Take a look at informative.fasta_RENAMED.treefile, strain identifiers have been added to the tree.

Visualizing the tree in iTOL

Go to https://itol.embl.de and click on “Upload a tree” under the ANNOTATE box. On this page you can paste the tree directly into the tree text: textbox or can click the button to upload the .newick file.

Basic controls ITOL

The default way of visualizing a tree is the rectangular view. Depending on the number of genomes, the circular view can be easier to interpret. You can the view by clicking on the “Display Mode” buttons.
Increase the font size and branch width to improve readability
When visualizing a Maximum likelihood (ML) tree, bootstrap values can be displayed by clicking the “Display” button next to Bootstrap/metadata in the Advanced tab of the Control window. This enables you to visualize the values as text or symbol on the branch. or by coloring the branch or adjusting the width.

When you have a known out group or one of the genomes is a clear outlier in the tree, you should reroot the tree. Hover over the name, click it so a pop-up menu appears. Click “tree structure” followed by “Reroot the tree here”.

Clicking on the name of a node in the tree allows you to color the name, branch, or background of that specific node.
When you’re happy the way your tree looks, go to the Export tab of the Control window. Select the desired output format, click on the “Full image” button and export the file to a figure.
Refresh the webpage to go back to the default view of your tree.

Create iTOL templates

In iTOL it is possible to add colors to the tree by coloring the terminal nodes or adding an outer ring. The PanTools function create_tree_template is able to create templates that allows for easy coloring (with maximum of 20 possible colors). If the function is run without any additional argument, templates are created for trees that only contain genome numbers (e.g. k-mer distance tree).

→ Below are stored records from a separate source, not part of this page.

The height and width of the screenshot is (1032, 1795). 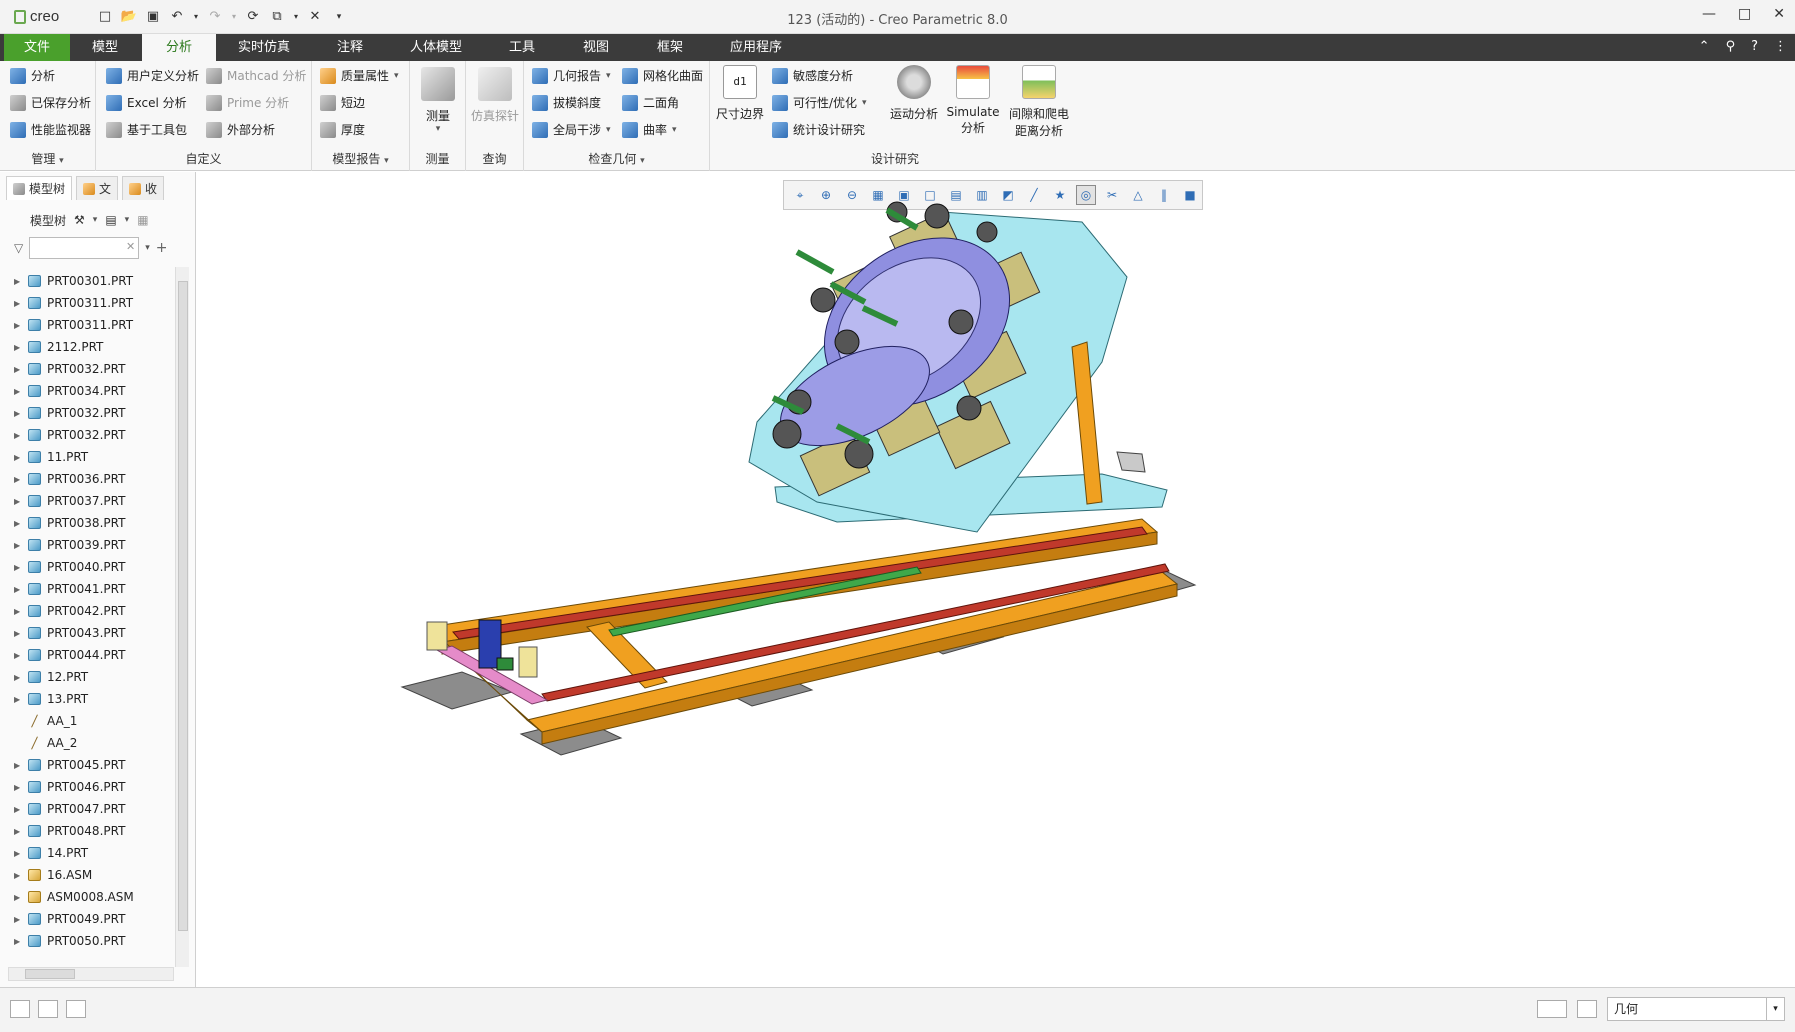 I want to click on tree-item: ▶ PRT0042.PRT, so click(x=94, y=611).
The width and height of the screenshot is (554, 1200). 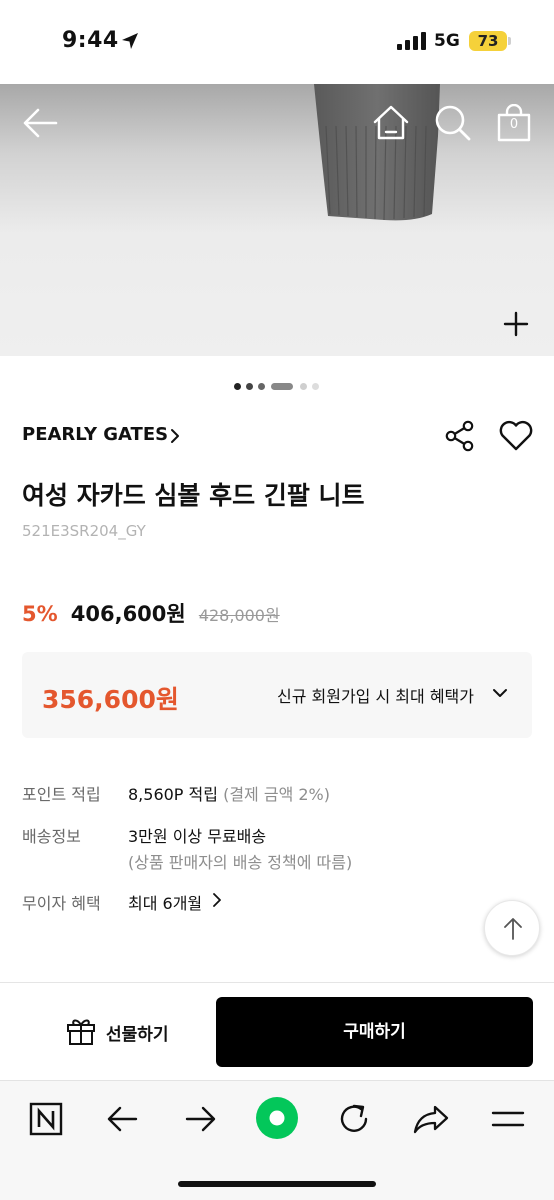 I want to click on battery-cap, so click(x=510, y=41).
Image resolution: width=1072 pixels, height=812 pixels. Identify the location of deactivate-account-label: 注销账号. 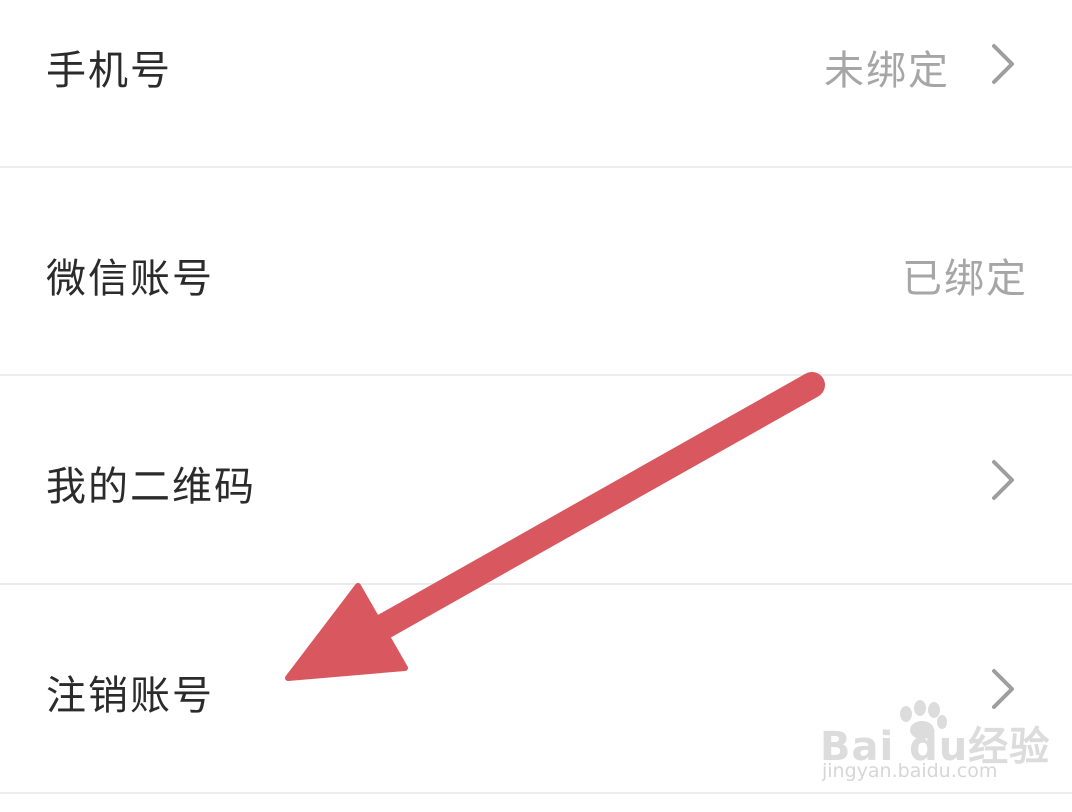
(130, 696).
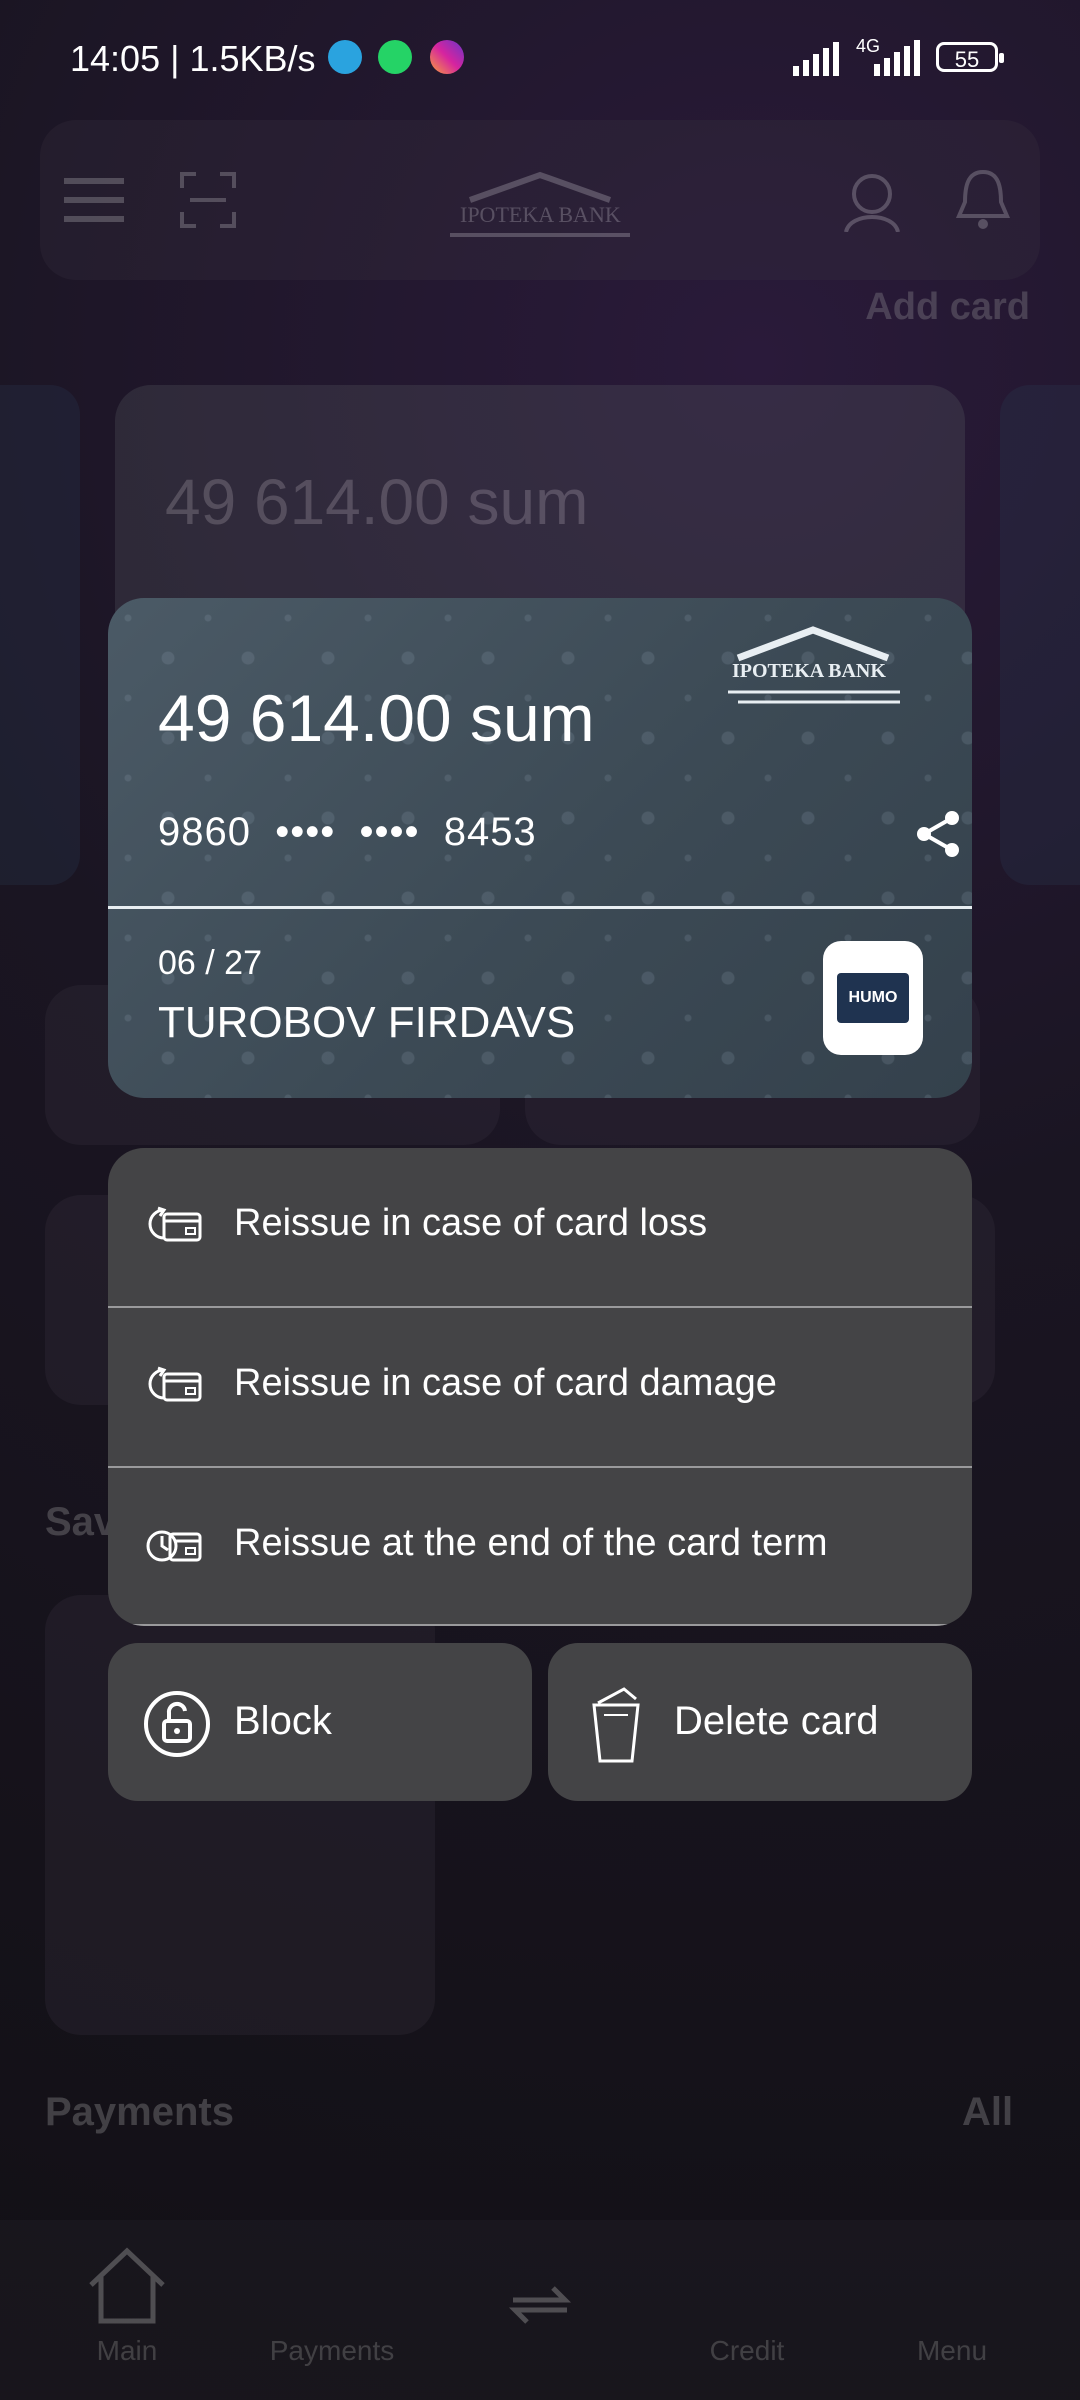 This screenshot has height=2400, width=1080. What do you see at coordinates (872, 200) in the screenshot?
I see `support-icon` at bounding box center [872, 200].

Here we want to color the (renamed) core SNP tree with the ‘low_temperature’ phenotype. Therefore, the --phenotype strain_name must be included to the function.

$ pantools create_tree_template pecto_dickeya_DB # Run this command when the tree contains genome numbers only
$ pantools create_tree_template --phenotype=strain_name pecto_dickeya_DB

Copy the two low_temperature.txt files from the label/strain_name/ and ring/strain_name/ directories to your personal computer. Click and move the ring template file into the tree visualization webpage.

The resulting tree should look this when: the tree is rooted with the Dickeya genome, bootstrap values are displayed as text and the ring color template was included.

Tree coloring is especially useful for large datasets. An example is shown in the figure below, where members of the same species share a color.